Spend a full day exploring the green island of Mljet – with its small seaside villages, lush national park trails, shimmering waters and largely untouched environment, you’ll never want to leave!. Snack on salty cheese made from sheep’s milk during a trip to the karst island of Pag, where a determined group of islanders wring themselves a living from the barren, rocky landscape.. A guided tour of the 4th-century Diocletian’s Palace in Split reveals not just Roman-era beauty, but also the local businesses that operate in the alleyways and cellars of this epic structure.. Gaze over the beautiful hillside, lavender fields and vineyards of Hvar Island during a leisurely organic dinner at an agriturismo.
Take a scenic journey through Croatia and Slovenia on this 15-day tour from lively Dubrovnik to pristine Bled. Experience both history and nature at their best – from Roman ruins and walled cities to unspoilt beaches and rugged islands just off the Adriatic Coast. Quaff wine with locals in Korcula, delve into the ancient history of Split, hike through the Hvar hinterland and be swept up in the magic of Bled. Discover a wealth of European islands and architecture and lose yourself in the serenity of this charming and picturesque region.
Dobro Dosli! Welcome to Croatia. Your adventure begins with a welcome meeting at 6 pm. You can arrive at any time during the day as there are no activities planned until this important meeting. Although it experienced devastation during the war in the early 1990s, Dubrovnik’s old town is the undisputed jewel of the Dalmatian Coast. With its tiled roofs and white stone buildings, the old town remains as charming as ever. Extensive restoration has taken place to return it to its original splendour, and even today repairs are still being undertaken. With the sparkling water of the Adriatic in the background, Dubrovnik is picturesque, full of character and can easily be covered on foot. If you do arrive early, why not head out to one of the Elafiti Islands? There's Lopud, a quiet island with lovely hikes, clean beaches and a ruined castle. Kolocep is a sleepy enclave that boasts walks for every fitness level and Sipan, which is the most populated of the isles and reputedly has the most hospitable inhabitants. Alternatively, you might choose to simply laze about on one of Dubrovnik's beaches and people-watch for hours.

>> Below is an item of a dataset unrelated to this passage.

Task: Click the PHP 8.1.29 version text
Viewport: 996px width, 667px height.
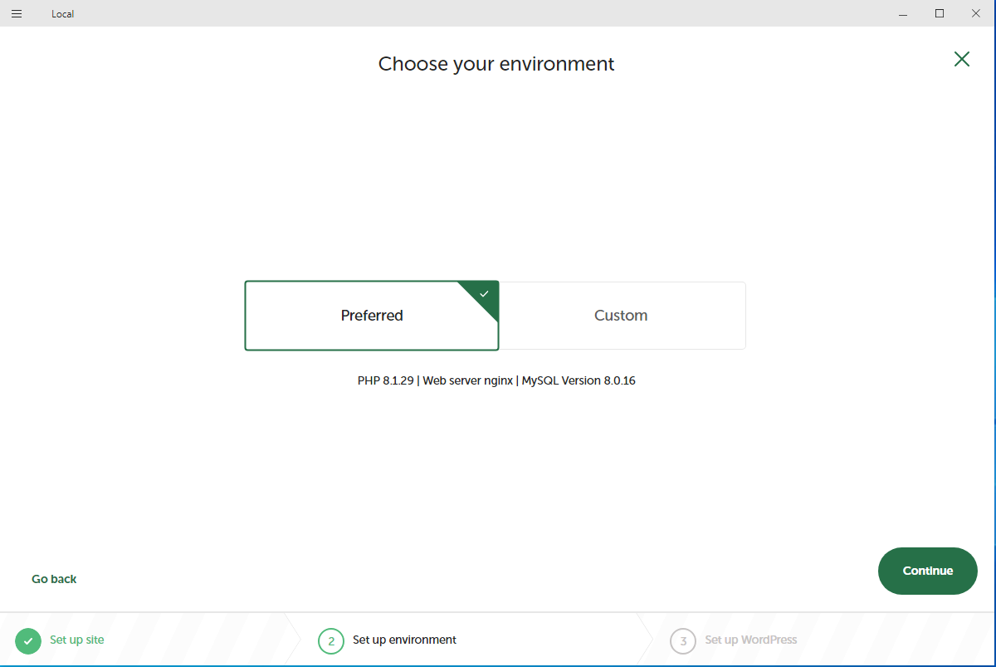Action: [387, 380]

Today is a free day for you to enjoy all that Dubrovnik has to offer. Enjoy views of the sea from the 2-kilometre-long city walls surrounding the town. Visit Big Onofrio's Fountain, a masterpiece built by famous European architect Onofrio della Cava. This 15th-century landmark was built to supply water to the city, flowing from the spigots into the collection trough surrounding it. Be sure to check out the Franciscan monastery with one of the world's oldest, continuously functioning pharmacies, founded in the 13th century. If you still feel energetic after a day exploring the city you can take the switchbacks leading up Srd Hill behind Dubrovnik for spectacular views of the city and the Dalmatian coastline. Otherwise, the newly restored cable car can whisk you to the top in no time. The hill is topped by a castle of Napoleonic times, which now houses the Museum of the Croatian War of Independence.

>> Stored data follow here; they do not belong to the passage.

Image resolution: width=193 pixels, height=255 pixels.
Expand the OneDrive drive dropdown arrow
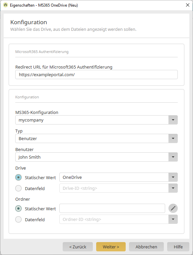pyautogui.click(x=173, y=177)
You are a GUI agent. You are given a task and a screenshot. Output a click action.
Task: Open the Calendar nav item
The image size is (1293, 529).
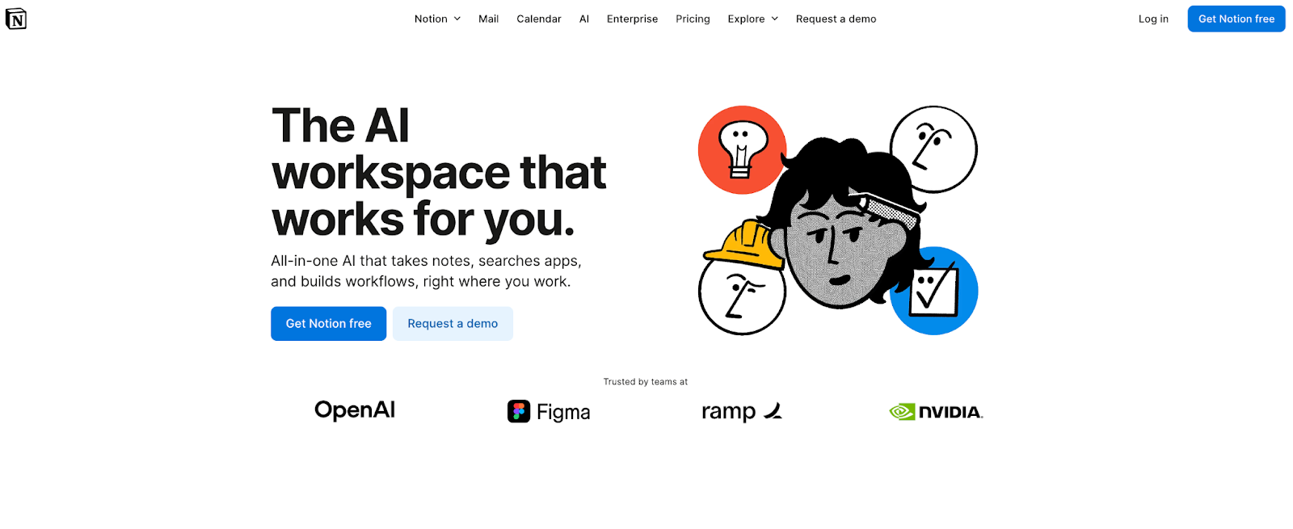pos(539,19)
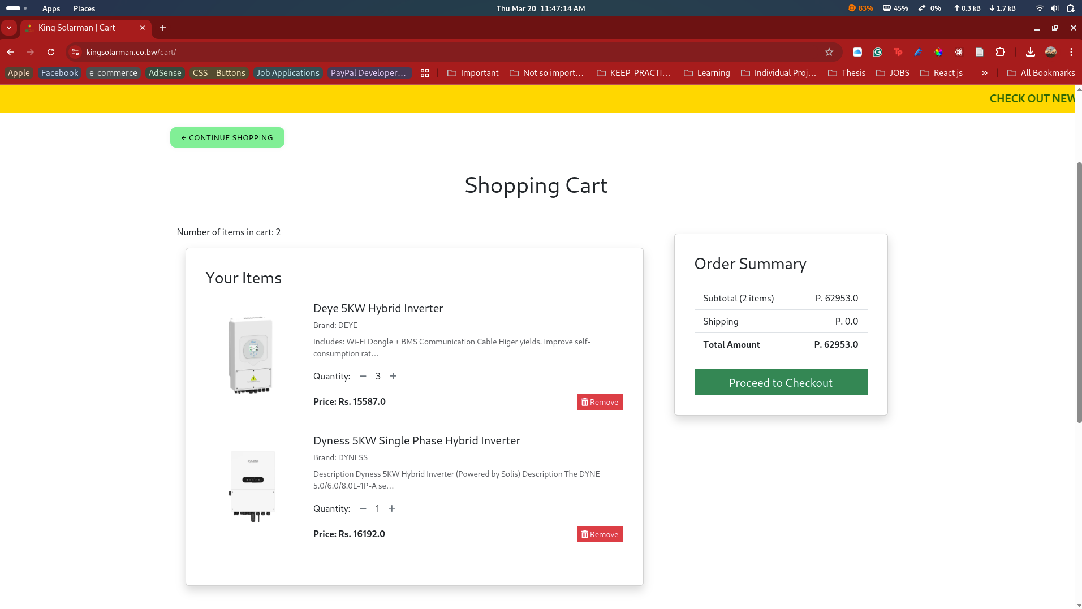
Task: Open the Extensions puzzle icon
Action: [x=1000, y=52]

Peljesac Peninsula / Korcula Island
Journey to Korcula (approximately 4 hours). You will travel along the narrow and scenic Peljesac Peninsula to its very tip. The last stretch to Korcula will be done by car ferry. For the next two nights, stay with generous hosts – locals who rent out their rooms in the summer season. The rooms, while simple, are the best way to put money back into the local economy. In the evening perhaps head out to a local restaurant. Make sure you try the traditional Dalmatian meat loaf, or pasticada (traditional stewed beef), and some fresh grilled vegetables with olive oil, usually served with fresh goat and sheep cheeses, and maybe some smoked ham to tie it all together. Don't forget to have a bit of travarica (a grappa-like drink made with a herb called verbane) and some Korcula cakes for dessert.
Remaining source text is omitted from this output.